In Germania il mosaico di Marx sta crollando

Che fare dei giganteschi mosaici in onore di Karl Marx? Fanno parte della storia a Halle, città della ex Ddr, distrutta dalla guerra, che ha poco purtroppo di artistico da offrire, ma il restauro costa parecchio, e se non si interviene le due opere d’arte andranno a pezzi. Bisogna precisare che a Halle, 240mila abitanti in Sassonia, non sono nostalgici comunisti, ma tra rispetto del passato locale (non ideologico) e gli euro, le opinioni sono divise.

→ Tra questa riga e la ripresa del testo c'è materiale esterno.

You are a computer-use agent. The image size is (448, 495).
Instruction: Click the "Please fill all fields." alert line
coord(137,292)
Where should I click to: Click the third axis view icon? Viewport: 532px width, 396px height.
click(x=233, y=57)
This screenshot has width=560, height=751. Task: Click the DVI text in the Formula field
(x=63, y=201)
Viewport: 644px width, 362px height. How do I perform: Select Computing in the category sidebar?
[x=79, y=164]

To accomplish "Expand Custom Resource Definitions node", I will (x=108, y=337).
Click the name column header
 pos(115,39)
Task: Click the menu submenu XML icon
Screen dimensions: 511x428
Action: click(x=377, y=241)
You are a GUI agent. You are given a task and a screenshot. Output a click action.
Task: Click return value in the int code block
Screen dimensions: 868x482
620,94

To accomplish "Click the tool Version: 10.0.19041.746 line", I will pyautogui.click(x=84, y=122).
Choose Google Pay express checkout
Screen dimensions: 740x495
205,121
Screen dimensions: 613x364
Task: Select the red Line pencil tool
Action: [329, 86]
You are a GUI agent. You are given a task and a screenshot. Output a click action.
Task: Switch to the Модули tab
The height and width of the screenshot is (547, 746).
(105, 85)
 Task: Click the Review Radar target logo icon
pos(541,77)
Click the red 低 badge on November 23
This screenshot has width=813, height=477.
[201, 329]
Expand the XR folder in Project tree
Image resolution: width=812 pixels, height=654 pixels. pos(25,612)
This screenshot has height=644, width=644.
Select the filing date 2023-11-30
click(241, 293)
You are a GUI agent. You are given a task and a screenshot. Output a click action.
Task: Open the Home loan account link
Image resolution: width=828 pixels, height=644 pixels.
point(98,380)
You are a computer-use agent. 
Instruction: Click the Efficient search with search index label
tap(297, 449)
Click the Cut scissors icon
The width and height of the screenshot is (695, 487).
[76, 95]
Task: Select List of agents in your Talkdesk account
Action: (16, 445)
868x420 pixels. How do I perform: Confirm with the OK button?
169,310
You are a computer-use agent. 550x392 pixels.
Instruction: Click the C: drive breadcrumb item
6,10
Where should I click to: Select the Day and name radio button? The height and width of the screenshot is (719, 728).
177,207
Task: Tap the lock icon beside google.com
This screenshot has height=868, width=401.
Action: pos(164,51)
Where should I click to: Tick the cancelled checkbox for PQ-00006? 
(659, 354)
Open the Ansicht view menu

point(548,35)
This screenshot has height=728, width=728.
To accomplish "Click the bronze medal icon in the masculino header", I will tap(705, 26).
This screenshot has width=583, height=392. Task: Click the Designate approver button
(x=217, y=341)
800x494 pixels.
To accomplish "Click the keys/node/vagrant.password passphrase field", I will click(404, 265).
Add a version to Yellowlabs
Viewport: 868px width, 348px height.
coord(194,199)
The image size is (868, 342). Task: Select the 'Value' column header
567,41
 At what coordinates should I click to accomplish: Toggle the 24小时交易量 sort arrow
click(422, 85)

La gigantesca statua di Lenin a Berlino, dopo la riunificazione venne fatta a pezzi, portata via e nascosta in un prato di periferia, come si vede nel film Good bye Lenin! del 2003. Ma sono trascorsi quasi vent’anni, (e dalla caduta del Muro, 33) i nostalgici sono sempre meno.
Lenin era russo, Marx gode di altro rispetto perché era un rispettabile borghese tedesco, come il suo amico e protettore Friedrich Engels. La coppia in bronzo è rimasta a Berlino, Marx seduto e Engels che gli tiene la mano protettiva sulla spalla, anche se è stata traslocata. Nel novembre del 1989 qualcuno scrisse con la biacca su piedistallo «Non è stata colpa nostra». E un’altra mano aggiunse: «Andrà meglio la prossima volta». Ironia e malinconico ottimismo.
Karl-Marx-Stadt era una delle città più tristi d’Europa, sempre in Sassonia come Halle, e tornò a chiamarsi Chemnitz nel 1990, ma dopo un referendum tra i 247mila abitanti, vinto per un soffio. E nel centro è rimasto il monumento al filosofo, un gigantesco testone in bronzo, alto sette metri e pesante 41 tonnellate. Non è un’opera d’arte, ma è lì da mezzo secolo, e due generazioni sono cresciute in sua compagnia.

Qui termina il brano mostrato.